Konakta en eski yapı birimi olan haremlik bölümü, giriş sofasındaki kitabeye göre Hicrî 1001 / Miladî 1593 yılında inşa edilmiştir. Uzun ve dikdörtgen bir plan üzerine kurulu bu bölümün merkezinde bir sofa yer alıyordu. Doğu tarafında tokana (büyük mutfak), batı tarafında ise harem odası, misafirler için ayrılmış selam odası ve bunların üzerinde yer alan meşhur “Yıldız Köşkü” bulunmaktaydı. Yıldız Köşkü, ailenin İstanbul’dan gelen ikinci eşine tahsis edilmiş, tüm duvarları İstanbul Boğazı manzaralarıyla bezeli fresklerle süslenmiş özel bir odadır.

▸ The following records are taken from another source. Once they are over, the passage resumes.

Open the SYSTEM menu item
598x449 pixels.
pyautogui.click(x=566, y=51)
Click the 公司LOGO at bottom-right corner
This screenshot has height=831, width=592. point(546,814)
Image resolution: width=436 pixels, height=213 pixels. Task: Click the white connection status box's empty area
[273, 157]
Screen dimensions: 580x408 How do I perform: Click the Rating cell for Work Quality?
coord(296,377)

Bu mekânda ayrıca oyma ve boyalı ahşap tavanlar ile alçı üzerine uygulanmış zarif süslemeler de yer almaktaydı. Odanın süslemeleri, 18. yüzyıl Osmanlı sanatında görülen barok etkili realistik-romantik üslubu yansıtmaktaydı. Konağın iç mekânlarında zar (duvar nişi), şerbetlik, gömme dolaplar, sedirler ve yüksek işçilikle bezenmiş ahşap detaylar oldukça dikkat çekiciydi.

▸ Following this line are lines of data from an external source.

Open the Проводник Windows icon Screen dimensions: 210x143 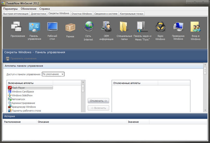(x=178, y=28)
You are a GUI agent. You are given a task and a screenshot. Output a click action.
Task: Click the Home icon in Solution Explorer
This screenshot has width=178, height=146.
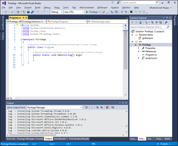point(141,23)
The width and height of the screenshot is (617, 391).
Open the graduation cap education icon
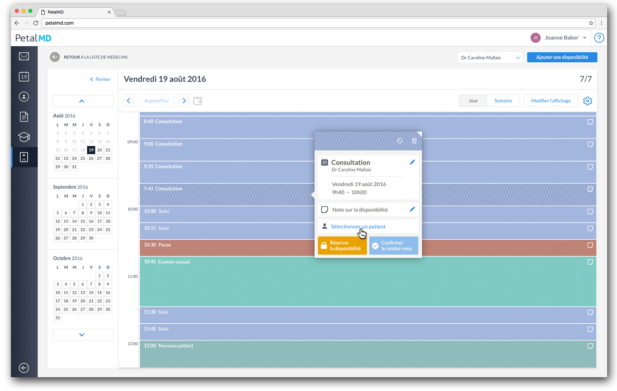tap(24, 137)
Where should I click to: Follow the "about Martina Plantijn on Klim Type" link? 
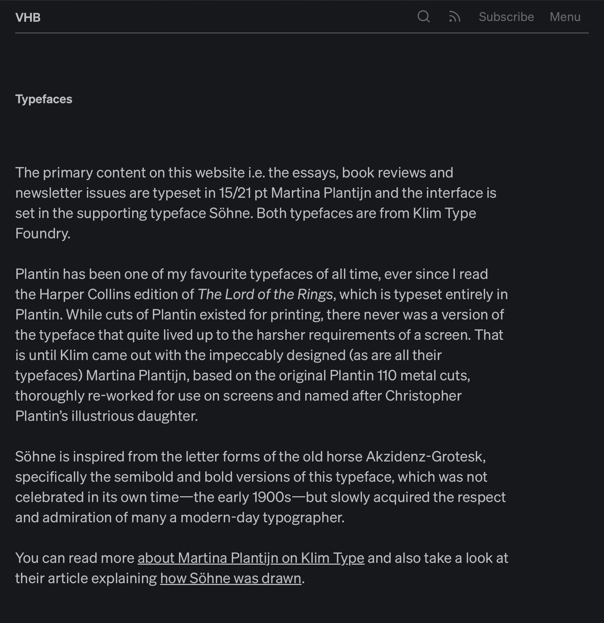pyautogui.click(x=251, y=558)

Selamlık bölümü ise daha geç bir tarihte, 1835’te yaşanan büyük Kayseri depreminin ardından 1840’lı yıllarda yeniden inşa edilmiştir. Bu bölüm, 19. yüzyıl Osmanlı mimarisine özgü simetrik ve rasyonel bir plan anlayışıyla tasarlanmıştır. Ana kata sokaktan bir merdivenle ulaşılır, merkezî bir holün etrafına yedi oda yerleştirilmişti. Bu odalardan bazıları şömineli, sedirli ve dolaplıydı; özellikle güneye bakan odalar gün ışığını daha iyi alacak şekilde düzenlenmişti. Selamlık yapısı, geleneksel Kayseri evlerine kıyasla daha “resmî” ve temsil gücü yüksek bir mimariye sahipti.

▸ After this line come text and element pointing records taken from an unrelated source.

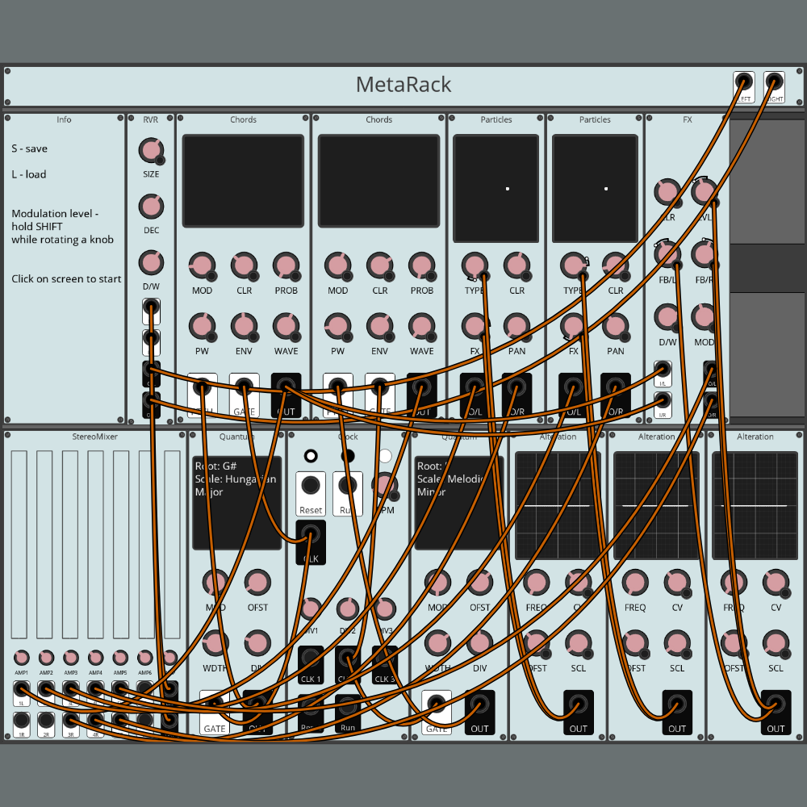
Task: Select the 2R input jack on StereoMixer
Action: point(46,719)
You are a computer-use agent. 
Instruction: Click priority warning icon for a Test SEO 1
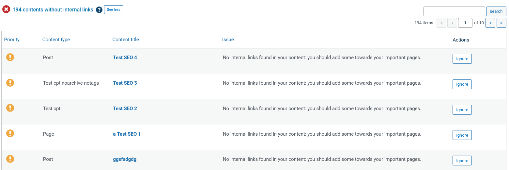tap(10, 133)
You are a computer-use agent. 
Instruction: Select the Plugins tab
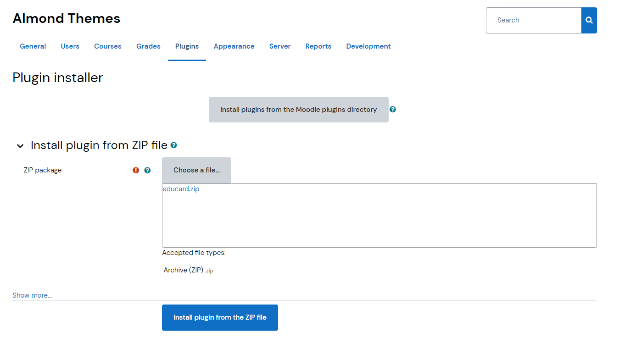pos(187,46)
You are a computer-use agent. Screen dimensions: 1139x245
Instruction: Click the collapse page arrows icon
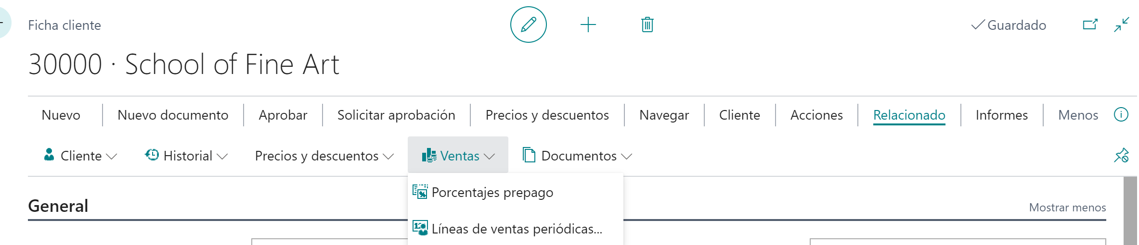pos(1122,25)
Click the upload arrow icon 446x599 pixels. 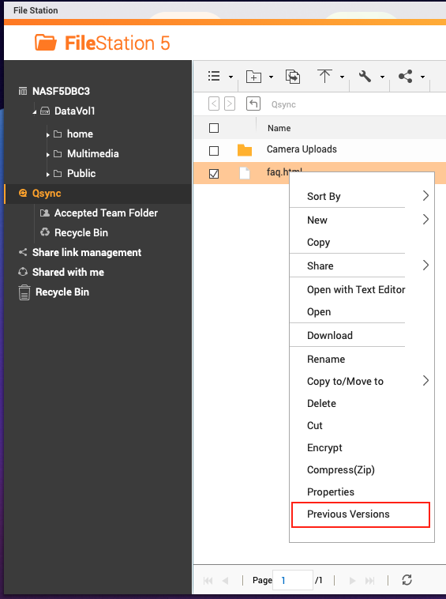click(x=324, y=76)
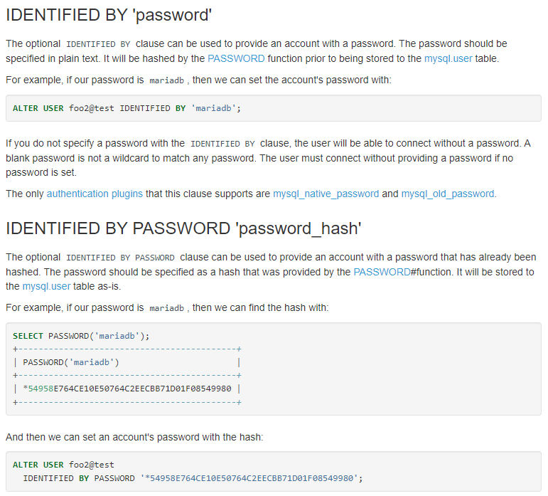The height and width of the screenshot is (496, 548).
Task: Open the PASSWORD function link in first paragraph
Action: point(236,58)
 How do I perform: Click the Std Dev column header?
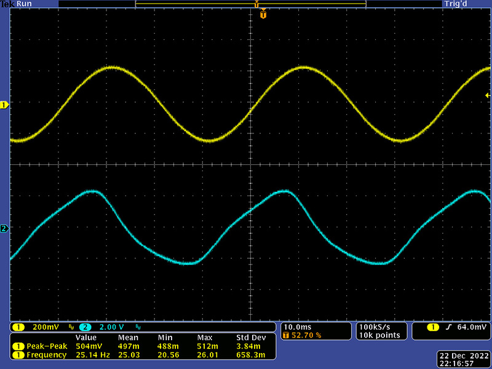[x=250, y=338]
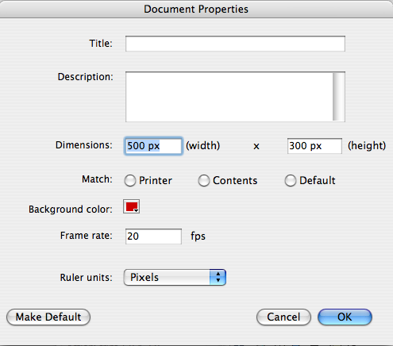
Task: Click the small arrow on the color swatch
Action: tap(136, 210)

Konak, yalnızca iç mekânlarıyla değil, aynı zamanda dış mekân organizasyonuyla da dikkat çekerdi. Avlunun ortasında büyük bir mermer havuz, duvar kenarında ise zarif bir mermer selsebil bulunuyordu. Bu selsebilin İstanbul’daki Yıldız Sarayı örneklerine benzemesi, konağın inşasında İstanbul’dan getirilen zanaatkârların veya mimari etkilerin rol oynamış olabileceğini düşündürmektedir. 1970’li yıllarda bu selsebil konaktan sökülerek, aile fertlerinden birine ait bağ evine taşınmıştır. Konağın çevresini saran revaklı geçitler ve iç avlu düzenlemesi, klasik Anadolu-Türk ev planı ile Osmanlı saray konut mimarisinin bir bileşimini temsil eder.
Ne var ki, bu anıtsal yapı zamanla ihmal edilmiş ve yok olma sürecine girmiştir. 1950’li yıllarda yapılan incelemelerde konak hâlâ ayakta olmasına rağmen birçok iç süsleme tahrip olmuştu. 1970’lerde selsebil gibi değerli parçaların sökülmesiyle yapı iyice sahipsiz kalmış, 1986 yılında yapılan gözlemler konağın selamlık bölümünün tamamen yıkıldığını, haremlik bölümünün ise yarı yıkık halde olduğunu ortaya koymuştur. 1990’ların ortalarında ise haremlik kısmı da tamamen yıktırılmış, konak bütünüyle ortadan kalkmıştır. Yıkım sürecine dair herhangi bir resmî karar ya da haber kaydına ulaşılamamıştır; muhtemelen özel mülkiyet alanında gerçekleşmiş bir müdahale söz konusudur.
Günümüzde Zennecioğulları Konağı’ndan geriye yalnızca bazı arşiv fotoğrafları, hatıralar ve halk arasında hâlâ kullanılan deyimler kalmıştır. Bunlardan biri olan “Zennecioğlu’nun hamam parasını verecek adam mısın?” sözü, geçmişte ailenin zenginliğini ve konağın gösterişli yaşamını simgeleyen bir ifadedir. Konağın bulunduğu yer bugün büyük olasılıkla modern binalarla kaplıdır ve yapının fiziksel izlerine rastlamak mümkün değildir.